Unknown until the offering terms are public. If the company lists near the reported $1 trillion valuation target and floats 4–5 percent of shares, it would raise roughly $40–50 billion — enough to surpass Saudi Aramco’s ~$29.4 billion record from 2019.
Is OpenAI profitable?
No. Despite annualized revenue reportedly around $25 billion in early 2026, heavy compute and infrastructure spending means reported losses in the tens of billions, with profitability not expected until around 2030. The public S-1 will give the first audited picture.
What is OpenAI’s stock ticker going to be?
No ticker or exchange has been announced.
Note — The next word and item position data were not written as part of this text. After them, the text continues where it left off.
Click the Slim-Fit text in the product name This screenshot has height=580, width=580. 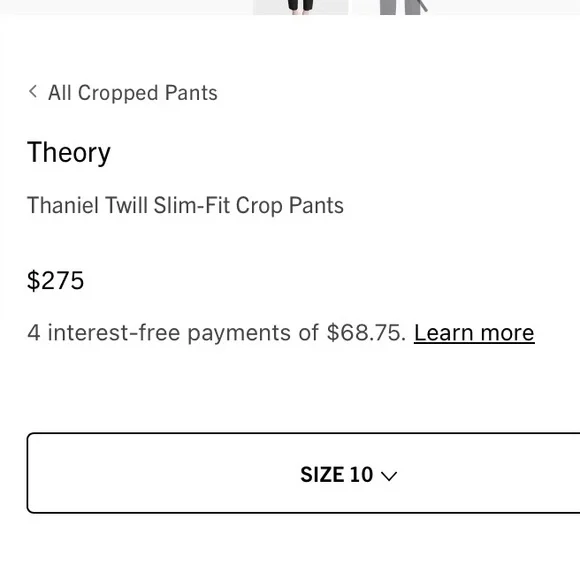192,205
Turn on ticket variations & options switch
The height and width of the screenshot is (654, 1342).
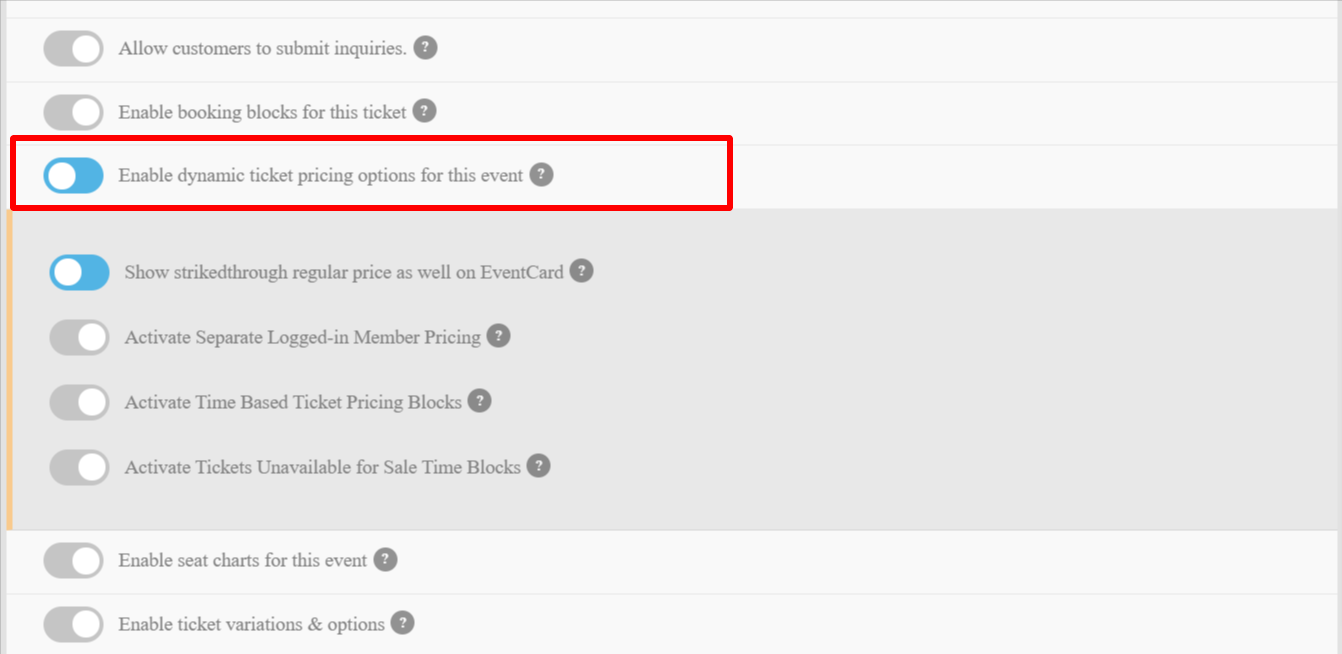[73, 624]
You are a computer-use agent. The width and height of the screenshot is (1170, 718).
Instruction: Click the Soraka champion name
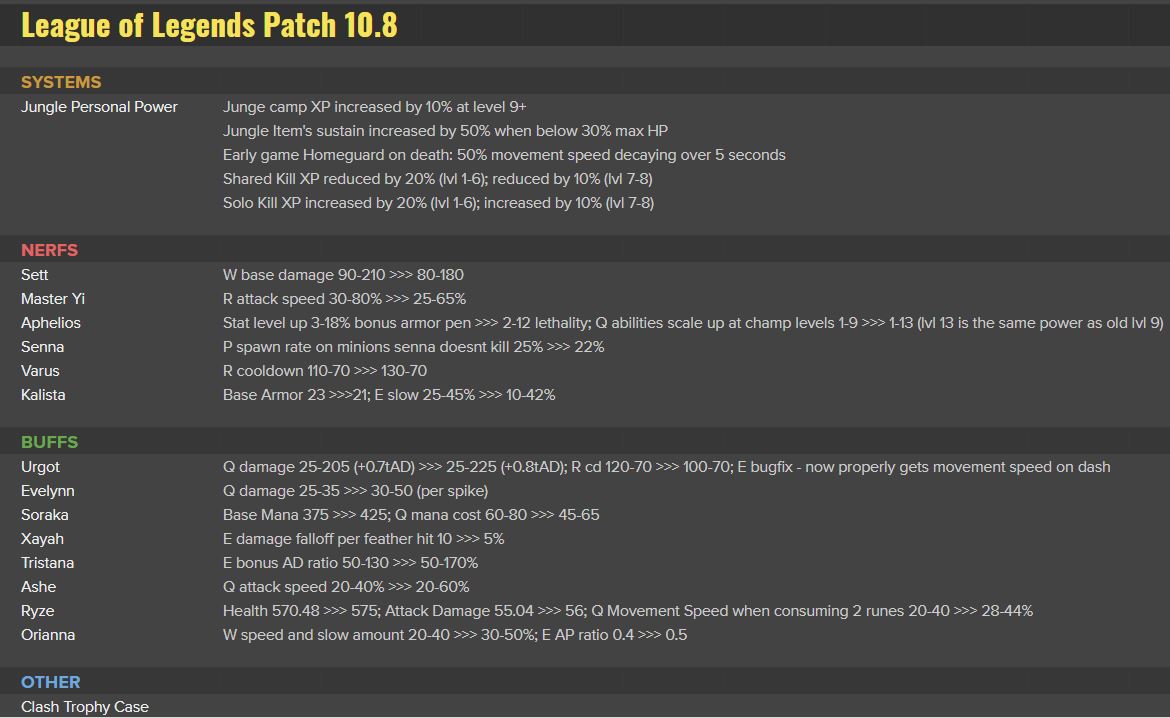click(45, 514)
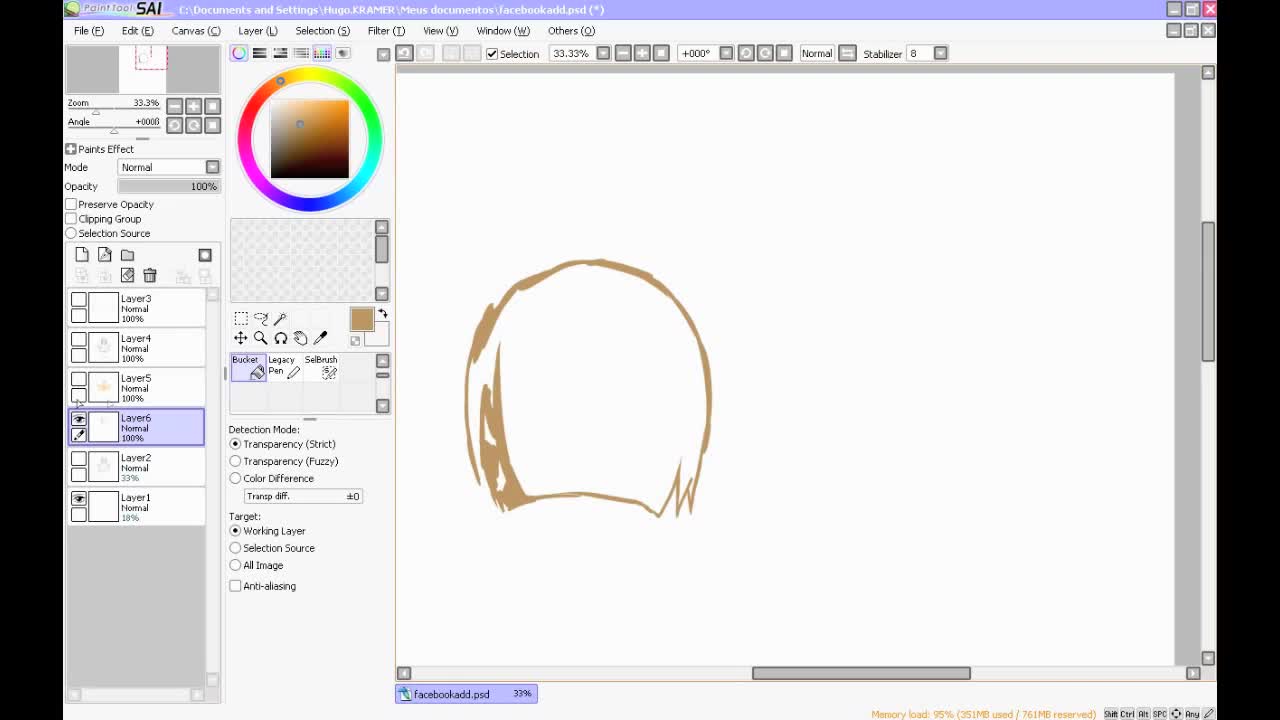Screen dimensions: 1280x720
Task: Show Layer3 using its visibility box
Action: (79, 299)
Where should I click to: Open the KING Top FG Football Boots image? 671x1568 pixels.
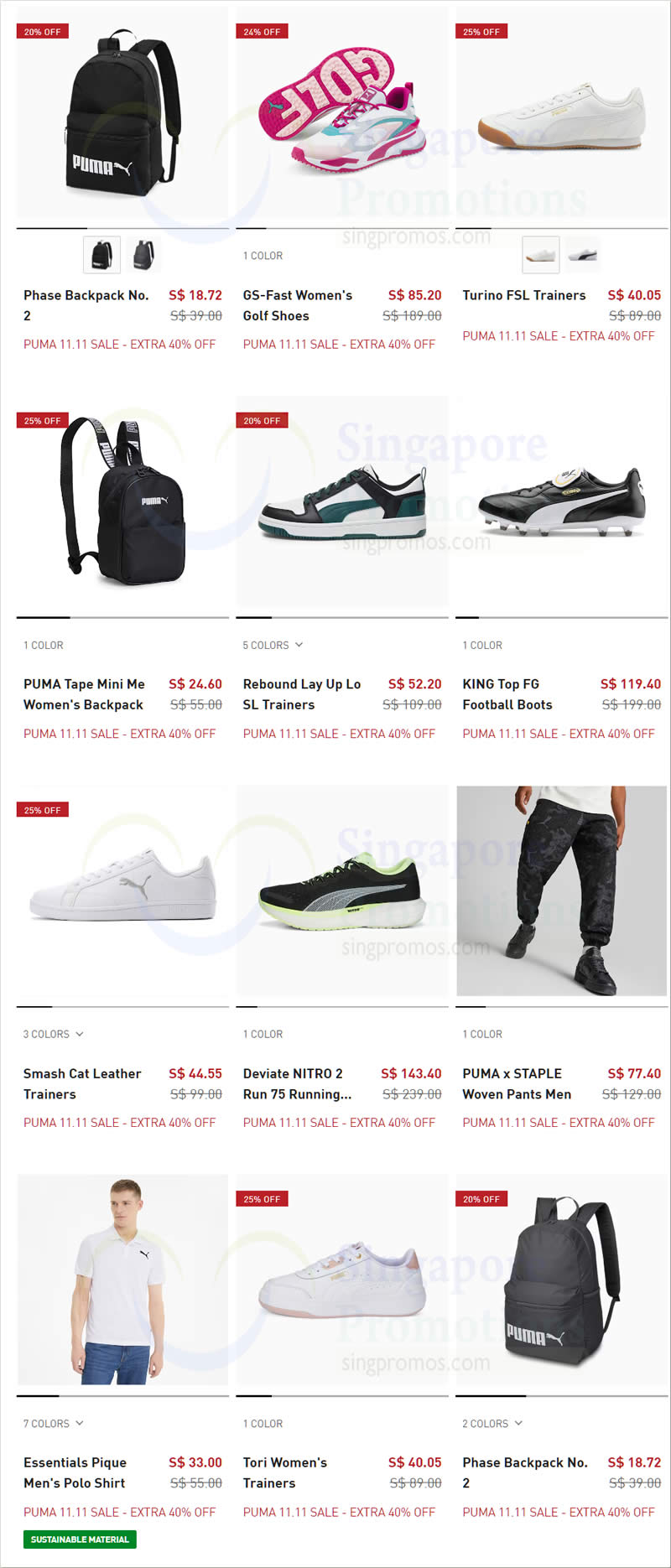coord(561,501)

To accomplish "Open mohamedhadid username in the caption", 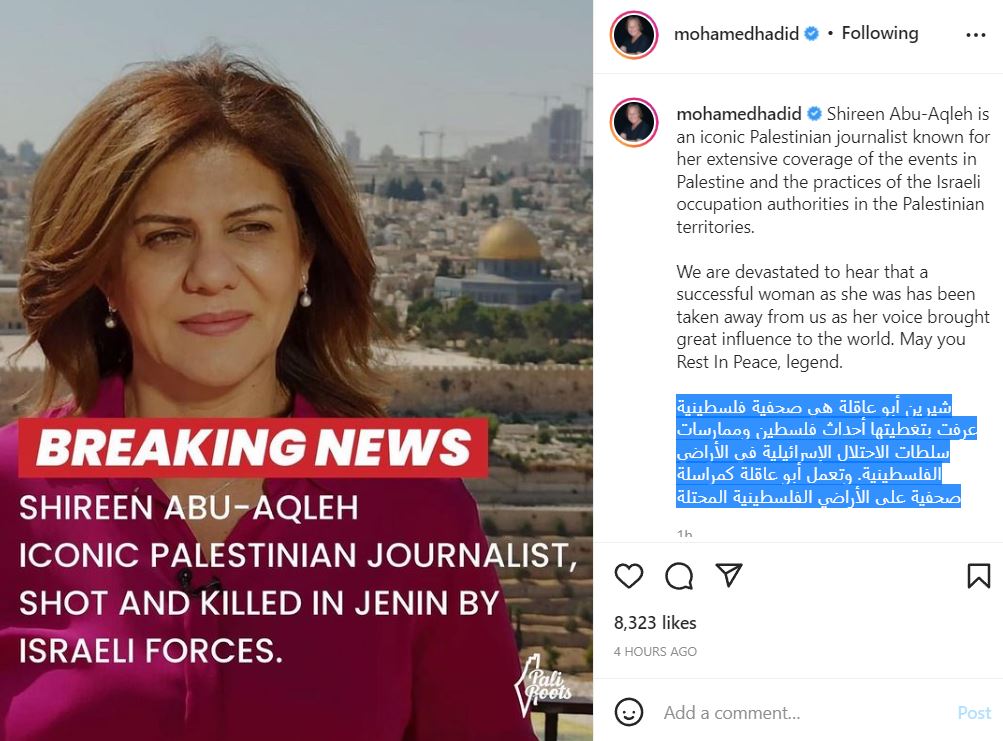I will pos(739,114).
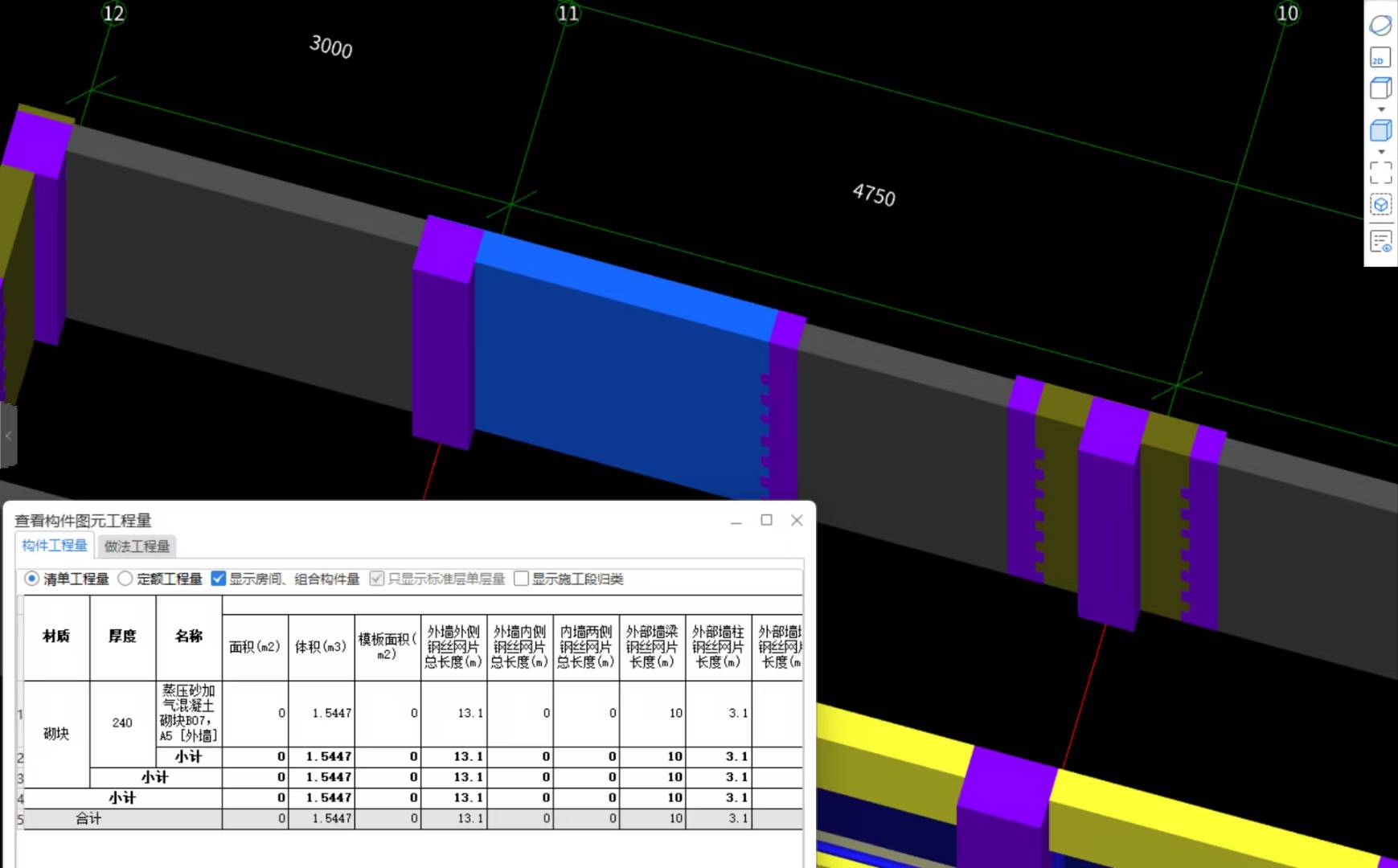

That detail typically appears in a later amended filing, closer to the roadshow stage.
Conclusion
OpenAI’s confidential S-1 filing with the SEC is the strongest signal yet that the defining AI company of this era intends to face public markets — and that the biggest tech IPO ever has moved from speculation to process. What we know is limited but meaningful: the filing happened on June 8, 2026, top-tier banks are on board, the corporate restructuring that made it possible is complete, and the reported financial profile pairs historic revenue growth with historic cash burn.
What we don’t know still matters more: audited numbers, offering size, ticker, and above all, timing. The smart move is to watch for the public version of the S-1 on the SEC’s EDGAR system — that document, not the headlines, will reveal whether the OpenAI IPO lives up to its trillion-dollar billing. Until then, stay skeptical of leaked figures, avoid anyone selling “pre-IPO access,” and if you build on OpenAI’s platform, start thinking about what a quarterly-earnings-driven model provider means for your roadmap.